Put the items starting at the line containing "Click the Winter IronRacer Финал title" and ending at the line containing "Switch to workspace" into a two-column CSV with the headers instruction and response, one row per item. Put each item's text and its answer in their own quoted fields, with any line breaks replaced by spaces.
* Start Data supplied *
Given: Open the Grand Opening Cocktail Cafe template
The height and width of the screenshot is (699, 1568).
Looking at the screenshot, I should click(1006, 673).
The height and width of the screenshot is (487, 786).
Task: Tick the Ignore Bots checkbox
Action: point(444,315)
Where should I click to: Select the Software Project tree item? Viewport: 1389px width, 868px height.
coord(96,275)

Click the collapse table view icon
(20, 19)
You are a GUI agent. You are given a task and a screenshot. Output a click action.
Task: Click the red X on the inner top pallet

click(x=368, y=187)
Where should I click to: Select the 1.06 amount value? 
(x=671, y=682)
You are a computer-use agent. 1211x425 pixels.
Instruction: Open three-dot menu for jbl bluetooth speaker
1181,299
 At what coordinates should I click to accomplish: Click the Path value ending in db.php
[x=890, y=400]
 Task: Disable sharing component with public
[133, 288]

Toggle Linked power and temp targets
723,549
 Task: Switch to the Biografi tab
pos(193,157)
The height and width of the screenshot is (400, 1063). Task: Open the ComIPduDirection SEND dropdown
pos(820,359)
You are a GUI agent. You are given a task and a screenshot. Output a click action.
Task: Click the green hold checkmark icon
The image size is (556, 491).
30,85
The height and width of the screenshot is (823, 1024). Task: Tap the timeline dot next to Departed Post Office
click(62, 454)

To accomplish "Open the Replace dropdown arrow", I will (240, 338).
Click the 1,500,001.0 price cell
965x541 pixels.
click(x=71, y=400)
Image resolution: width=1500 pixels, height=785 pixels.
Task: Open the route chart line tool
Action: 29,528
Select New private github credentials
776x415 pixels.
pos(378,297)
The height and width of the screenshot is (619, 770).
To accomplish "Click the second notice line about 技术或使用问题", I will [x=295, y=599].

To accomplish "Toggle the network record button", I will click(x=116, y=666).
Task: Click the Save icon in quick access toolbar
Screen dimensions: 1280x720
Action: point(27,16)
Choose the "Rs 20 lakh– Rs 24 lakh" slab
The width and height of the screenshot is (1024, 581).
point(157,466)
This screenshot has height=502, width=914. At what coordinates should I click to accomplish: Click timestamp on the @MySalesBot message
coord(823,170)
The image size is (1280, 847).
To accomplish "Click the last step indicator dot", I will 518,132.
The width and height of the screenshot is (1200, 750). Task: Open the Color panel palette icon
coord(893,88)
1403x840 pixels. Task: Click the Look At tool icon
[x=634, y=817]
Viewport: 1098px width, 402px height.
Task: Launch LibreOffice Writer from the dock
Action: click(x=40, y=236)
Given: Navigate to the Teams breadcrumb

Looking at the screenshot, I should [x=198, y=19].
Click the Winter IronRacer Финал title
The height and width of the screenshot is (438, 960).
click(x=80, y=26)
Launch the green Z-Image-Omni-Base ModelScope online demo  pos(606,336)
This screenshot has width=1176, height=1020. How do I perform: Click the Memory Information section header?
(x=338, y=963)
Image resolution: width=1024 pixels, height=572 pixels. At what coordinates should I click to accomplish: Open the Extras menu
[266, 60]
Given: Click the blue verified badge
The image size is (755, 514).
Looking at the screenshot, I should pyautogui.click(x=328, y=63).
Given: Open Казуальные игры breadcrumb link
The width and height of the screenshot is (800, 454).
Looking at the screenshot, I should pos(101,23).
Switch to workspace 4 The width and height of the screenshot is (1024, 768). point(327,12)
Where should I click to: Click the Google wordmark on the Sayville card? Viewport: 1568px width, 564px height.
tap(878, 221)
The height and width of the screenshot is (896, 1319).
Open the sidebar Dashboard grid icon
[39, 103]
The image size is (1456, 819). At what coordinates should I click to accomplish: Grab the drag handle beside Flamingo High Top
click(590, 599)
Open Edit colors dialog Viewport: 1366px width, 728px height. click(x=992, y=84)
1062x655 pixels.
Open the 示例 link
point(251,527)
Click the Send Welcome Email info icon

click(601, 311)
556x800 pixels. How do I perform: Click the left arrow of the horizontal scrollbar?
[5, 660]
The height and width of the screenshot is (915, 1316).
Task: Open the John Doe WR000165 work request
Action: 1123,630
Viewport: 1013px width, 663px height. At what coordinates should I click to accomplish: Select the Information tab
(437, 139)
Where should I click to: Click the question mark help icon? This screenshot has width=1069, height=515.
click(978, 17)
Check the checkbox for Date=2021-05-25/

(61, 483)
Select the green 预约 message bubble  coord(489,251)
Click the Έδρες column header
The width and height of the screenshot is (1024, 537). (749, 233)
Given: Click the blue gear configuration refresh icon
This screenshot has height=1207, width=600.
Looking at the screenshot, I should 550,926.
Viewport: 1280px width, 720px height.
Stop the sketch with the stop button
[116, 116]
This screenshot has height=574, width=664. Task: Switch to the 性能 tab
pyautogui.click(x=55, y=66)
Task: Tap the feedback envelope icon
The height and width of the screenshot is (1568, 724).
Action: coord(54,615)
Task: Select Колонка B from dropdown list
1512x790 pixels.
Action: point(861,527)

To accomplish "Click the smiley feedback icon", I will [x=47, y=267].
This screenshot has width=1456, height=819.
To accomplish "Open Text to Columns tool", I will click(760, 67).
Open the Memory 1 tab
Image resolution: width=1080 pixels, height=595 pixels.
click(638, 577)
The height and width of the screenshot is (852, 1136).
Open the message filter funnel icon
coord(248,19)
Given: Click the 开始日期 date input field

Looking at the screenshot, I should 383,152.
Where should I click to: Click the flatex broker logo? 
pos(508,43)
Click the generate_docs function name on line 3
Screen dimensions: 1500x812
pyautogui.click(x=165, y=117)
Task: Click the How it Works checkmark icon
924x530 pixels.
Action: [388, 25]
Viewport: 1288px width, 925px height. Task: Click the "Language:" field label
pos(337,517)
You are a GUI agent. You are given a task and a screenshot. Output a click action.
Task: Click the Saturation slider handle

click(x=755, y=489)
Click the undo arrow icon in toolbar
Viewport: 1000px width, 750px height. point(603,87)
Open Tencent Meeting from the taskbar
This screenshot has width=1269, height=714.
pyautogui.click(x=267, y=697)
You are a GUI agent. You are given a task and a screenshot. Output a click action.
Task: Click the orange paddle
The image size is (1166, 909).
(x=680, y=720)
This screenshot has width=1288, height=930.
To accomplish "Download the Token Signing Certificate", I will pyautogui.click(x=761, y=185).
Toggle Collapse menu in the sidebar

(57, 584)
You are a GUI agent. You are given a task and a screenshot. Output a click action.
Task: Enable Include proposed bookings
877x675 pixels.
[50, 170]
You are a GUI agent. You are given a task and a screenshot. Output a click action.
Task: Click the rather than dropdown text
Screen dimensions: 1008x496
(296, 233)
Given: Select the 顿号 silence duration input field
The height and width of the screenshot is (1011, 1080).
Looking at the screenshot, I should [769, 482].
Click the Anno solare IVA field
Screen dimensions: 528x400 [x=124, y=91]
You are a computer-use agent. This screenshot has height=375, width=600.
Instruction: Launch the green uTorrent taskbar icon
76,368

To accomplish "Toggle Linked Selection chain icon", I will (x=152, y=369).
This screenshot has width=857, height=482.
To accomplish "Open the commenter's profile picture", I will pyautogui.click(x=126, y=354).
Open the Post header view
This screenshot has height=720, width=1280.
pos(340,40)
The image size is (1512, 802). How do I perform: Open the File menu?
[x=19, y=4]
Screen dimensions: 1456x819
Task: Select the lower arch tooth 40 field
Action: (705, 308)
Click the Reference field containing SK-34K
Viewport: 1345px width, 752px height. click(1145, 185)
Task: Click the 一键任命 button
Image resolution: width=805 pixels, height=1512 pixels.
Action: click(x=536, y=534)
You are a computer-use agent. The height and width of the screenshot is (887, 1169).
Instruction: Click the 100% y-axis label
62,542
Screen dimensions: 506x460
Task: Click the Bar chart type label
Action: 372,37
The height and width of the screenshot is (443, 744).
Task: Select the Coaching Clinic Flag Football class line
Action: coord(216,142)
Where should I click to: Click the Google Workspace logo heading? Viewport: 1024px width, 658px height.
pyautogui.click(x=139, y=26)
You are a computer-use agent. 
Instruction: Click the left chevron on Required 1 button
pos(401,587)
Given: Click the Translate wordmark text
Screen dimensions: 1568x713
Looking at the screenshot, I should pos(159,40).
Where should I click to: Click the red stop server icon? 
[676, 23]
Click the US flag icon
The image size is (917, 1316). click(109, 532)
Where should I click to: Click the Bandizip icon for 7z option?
* End Data supplied *
Solution to the exercise —
instruction,response
"Click the Winter IronRacer Финал title The height and width of the screenshot is (438, 960).","click(x=80, y=26)"
"Launch the green Z-Image-Omni-Base ModelScope online demo","pos(606,336)"
"This screenshot has width=1176, height=1020. How do I perform: Click the Memory Information section header?","(x=338, y=963)"
"Image resolution: width=1024 pixels, height=572 pixels. At what coordinates should I click to accomplish: Open the Extras menu","[266, 60]"
"Given: Click the blue verified badge The image size is (755, 514).","Looking at the screenshot, I should pyautogui.click(x=328, y=63)."
"Given: Open Казуальные игры breadcrumb link The width and height of the screenshot is (800, 454).","Looking at the screenshot, I should pos(101,23)."
"Switch to workspace 4 The width and height of the screenshot is (1024, 768).","point(327,12)"